▶ TEXT PROVIDED:
The judges began giving their verdict two weeks ago, but in a move Khodorkovsky supporters say was designed to weaken press interest, they have spent the time since reading through the written verdict page by page, with the guilty finding only coming at the end.

Certainly demonstrator numbers have thinned out since the first day, when chants by placard-waving Khodorkovsky supporters of "Down with corrupt judges" reached inside the courtroom.

Since then, up to 500 police and soldiers have formed human walls keeping protesters back and setting up a series of checkpoints to keep most away from the courthouse.

This week has seen a more bizarre spectacle, as workmen turned up to begin mending the road outside the courthouse. Their line of trucks and heavy machinery blocked the placements to protesters and their jackhammers drowned out their chants.

Outside pressure also increased this week, with both Amnesty International and the European Parliament voicing concern at possible Kremlin interference.

▶ EXERCISE REQUIREMENTS:
1 > Name every organization or institution mentioned in the article on the Khodorkovsky verdict.
2 > According to the article on the Khodorkovsky verdict, how many police and soldiers formed human walls to keep protesters back?
3 > Resume the article on the Khodorkovsky verdict, starting right after its final sentence about outside pressure.

▶ INPUT DATA:
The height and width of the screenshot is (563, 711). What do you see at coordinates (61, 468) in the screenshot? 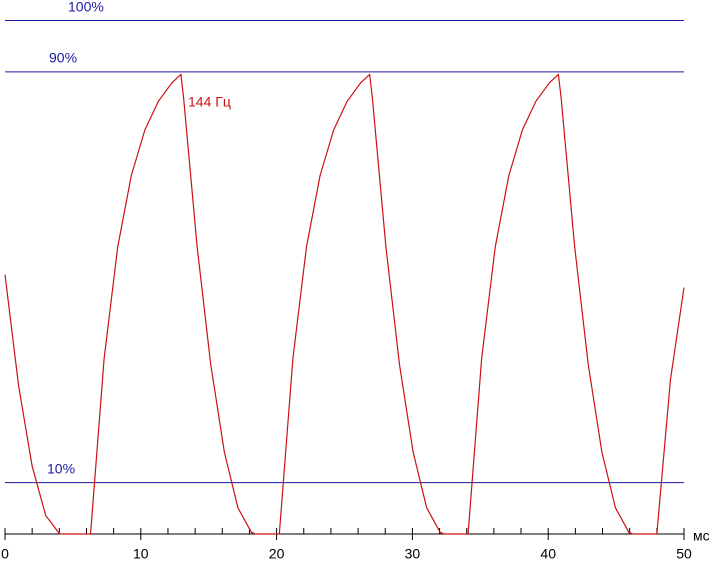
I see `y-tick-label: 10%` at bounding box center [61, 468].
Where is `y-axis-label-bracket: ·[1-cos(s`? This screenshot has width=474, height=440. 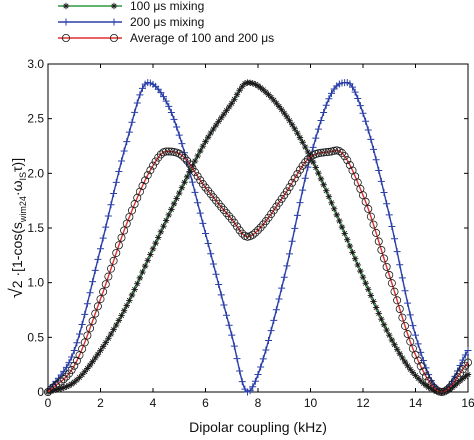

▶ EXERCISE RESULTS:
1 > Amnesty International, the European Parliament, the Kremlin

2 > Up to 500

3 >
Amnesty reported fears that the case was "politically motivated", a claim long made by Khodorkovsky supporters. They say it is no coincidence that the tycoon, once head of Yukos, Russia's biggest oil company, was arrested two years ago just as he had begun funding parties hostile to president Vladimir Putin.

It will take time for independent lawyers to wade through hundreds of pages of the official verdict to determine its veracity, but Khodorkovsky's lawyers insist the charges are baseless and say they will appeal.

The verdict comes amid signs of the government prosecutors taking a firm hand elsewhere in Russia.

Following a power blackout earlier this week in Moscow, the head of the state energy company, former vice premier Anatolie Chubais, was summoned by prosecutors who may charge him with criminal offences for the breakdown in a power substation.